Next, open the inspect element feature from your web browser in order to preview the underlying HTML associated with the page.

In [80]:
# Open the inspect element feature in your browser

## Write a Function to Scrape all of the Events on the Given Page Events Page

The function should return a Pandas DataFrame with columns for the Event_Name, Venue, Event_Date and Number_of_Attendees.

In [2]:
def scrape_events(events_page_url):
    site = requests.get(events_page_url)
    soup = BeautifulSoup(site.content, 'html.parser')
    each = soup.find('div', class_='strip slide small').findAll('li', class_='')
    date = [x.findAll('p')[0].text for x in each]
    name = [x.find('h1').text.strip('\n') for x in each]
    venue = [x.findAll('p')[-1].text.strip('\n') for x in each]
    attendees = [x.find('span').text for x in each]
    df = pd.DataFrame([name, venue, date, attendees]).transpose()
    df.columns = ["Event_Name", "Venue", "Event_Date", "Number_of_Attendees"]
    return df

len(scrape_events('https://www.residentadvisor.net/events'))

3

## Write a Function to Retrieve the URL for the Next Page

In [6]:
def next_page(url):
    url_ext = soup.find('a', attrs={'ga-event-action':"Next "}).attrs['href']
    next_page_url = "https://www.residentadvisor.net" + url_ext
    return next_page_url

next_page('https://www.residentadvisor.net/event')


'https://www.residentadvisor.net/events/us/colorado/week/2020-09-10'

## Scrape the Next 1000 Events for Your Area

Display the data sorted by the number of attendees.
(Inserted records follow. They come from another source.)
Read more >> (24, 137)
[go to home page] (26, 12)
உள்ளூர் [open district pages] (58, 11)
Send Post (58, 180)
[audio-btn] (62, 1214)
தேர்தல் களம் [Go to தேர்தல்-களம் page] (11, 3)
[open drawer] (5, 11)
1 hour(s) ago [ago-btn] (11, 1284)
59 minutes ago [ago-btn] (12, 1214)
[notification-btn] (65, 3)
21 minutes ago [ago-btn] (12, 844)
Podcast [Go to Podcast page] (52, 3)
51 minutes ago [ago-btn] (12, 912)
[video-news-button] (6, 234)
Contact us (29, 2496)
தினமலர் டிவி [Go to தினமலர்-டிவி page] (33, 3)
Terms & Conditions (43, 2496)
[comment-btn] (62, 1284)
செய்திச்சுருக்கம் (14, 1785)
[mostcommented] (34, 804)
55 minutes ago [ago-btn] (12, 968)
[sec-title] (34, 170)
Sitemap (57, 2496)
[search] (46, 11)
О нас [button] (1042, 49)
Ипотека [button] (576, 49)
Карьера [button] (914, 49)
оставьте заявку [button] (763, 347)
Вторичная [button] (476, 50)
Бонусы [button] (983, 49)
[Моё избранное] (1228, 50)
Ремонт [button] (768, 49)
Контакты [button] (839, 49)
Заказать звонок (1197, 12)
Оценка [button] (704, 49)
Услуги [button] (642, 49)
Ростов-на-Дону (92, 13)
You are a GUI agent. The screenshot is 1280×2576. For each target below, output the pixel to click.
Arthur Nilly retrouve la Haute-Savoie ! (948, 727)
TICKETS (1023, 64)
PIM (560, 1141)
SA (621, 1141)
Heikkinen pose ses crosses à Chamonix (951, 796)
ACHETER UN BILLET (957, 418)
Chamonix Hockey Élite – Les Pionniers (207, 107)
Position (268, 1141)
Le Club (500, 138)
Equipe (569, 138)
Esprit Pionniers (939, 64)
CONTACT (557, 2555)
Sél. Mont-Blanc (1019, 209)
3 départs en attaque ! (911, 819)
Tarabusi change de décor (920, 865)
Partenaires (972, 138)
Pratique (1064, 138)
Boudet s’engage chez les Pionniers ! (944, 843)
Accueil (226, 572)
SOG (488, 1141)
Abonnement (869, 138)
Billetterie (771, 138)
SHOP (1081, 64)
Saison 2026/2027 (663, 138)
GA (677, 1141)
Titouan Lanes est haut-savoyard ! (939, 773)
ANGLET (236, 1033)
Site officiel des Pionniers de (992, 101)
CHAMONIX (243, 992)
If there is a tie for the number attending, sort by event date.

In [None]:
#Your code here
def 1000_event_scraper:
    while len(scrape_events('https://www.residentadvisor.net/events')) < 1001:
        if len < 1:
            scrape_events('https://www.residentadvisor.net/events')
            our_url = 'https://www.residentadvisor.net/events'
        else:
            next_page(our_url)
        append to the dataframe and then recurr

## Summary 

Congratulations! In this lab, you successfully developed a pipeline to scrape a website for concert event information!